One source I consulted indicated quite clearly that hardwood does not creak. The definitions of hard and softwood mostly have to do with international tariffs and not engineering properties. Different species can have vastly different properties far removed from their definition. Consider, for example, basswood and cherry are sold as hardwoods but they are very easy to work with and carvers particularly like basswood because it’s soft.

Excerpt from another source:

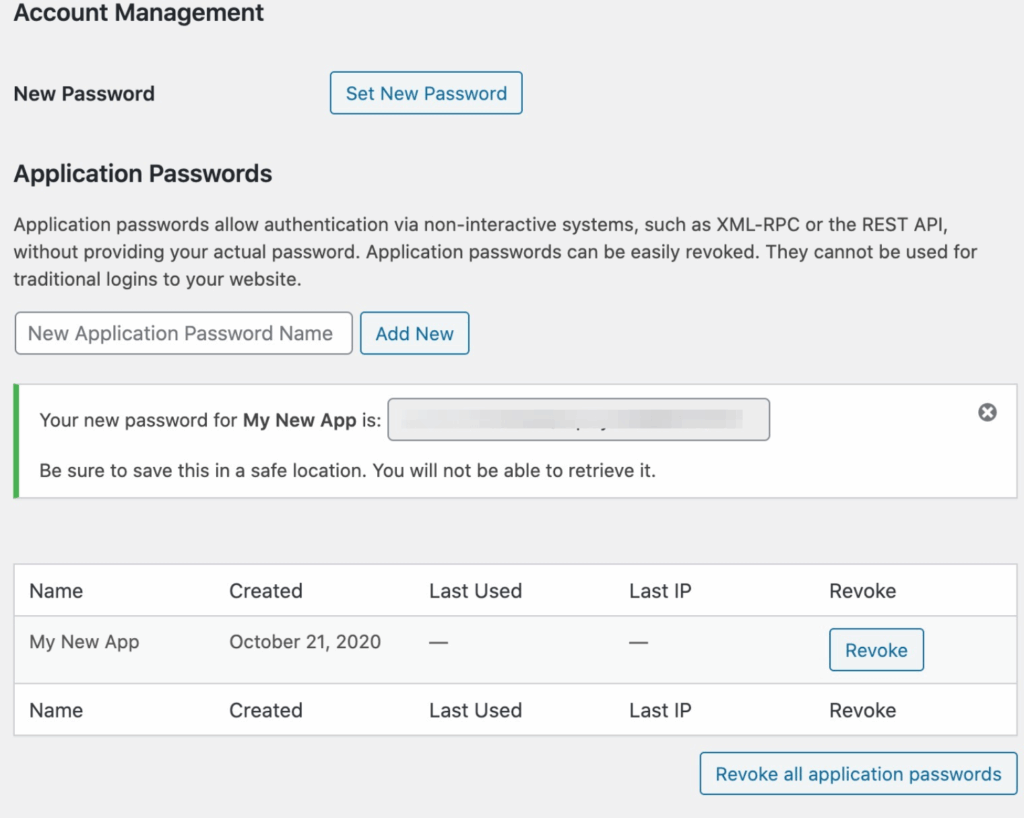Screen dimensions: 1024x818
Task: Click the Last Used header at table top
Action: [x=475, y=591]
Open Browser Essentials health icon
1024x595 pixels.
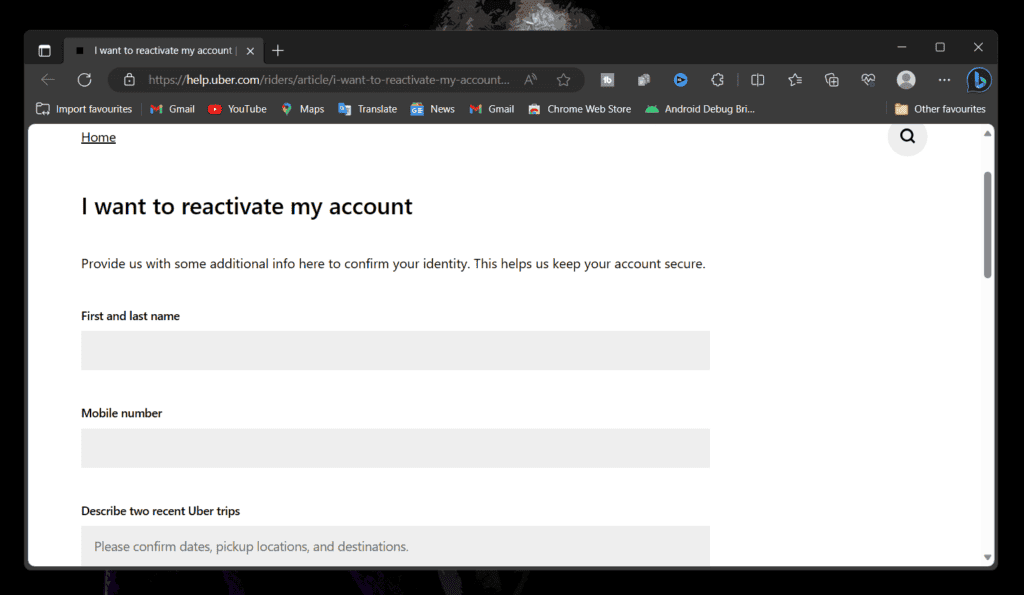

Additionally, a source suggested taking a value of 500 psi as an allowable load for wooden timbers. That represents 60% of capacity for Douglas fir and 50% of capacity for White Oak. Another source quoted 1,250 psi.
Wood can also suffer permanent damage without any visible clues. When you over-stress a piece of steel, it takes a permanent deformation; it sets. If you have a hook that is bent or twisted, it’s immediately obvious and you know you can’t use it.
If you overload a piece of wood in compression, you can severely damage its internal structure, and the strength of the wood relies on the chemistry that connects the wood fibers to one another through a material that replaces the plastic resin used in manmade composite materials. You can’t see that, and it doesn’t always show up externally.
Never use old wood that has been discarded. Leave it in a pile that's marked firewood!
Simple conclusions to be drawn include : know when cribbing is required; select the right materials; and don’t forget to include cribbing in all of your lift plans.
Author: Fred Wolsey
Fred Wolsey is a mechanical and professional engineer. He has worked in the electrical power generation industry since 1985, and has been responsible for cranes and hoists at a power plant for the past 16 years. Wolsey has written maintenance and operating procedures for cranes and is the lead author of the Bruce Power Crane and Rigging Handbook.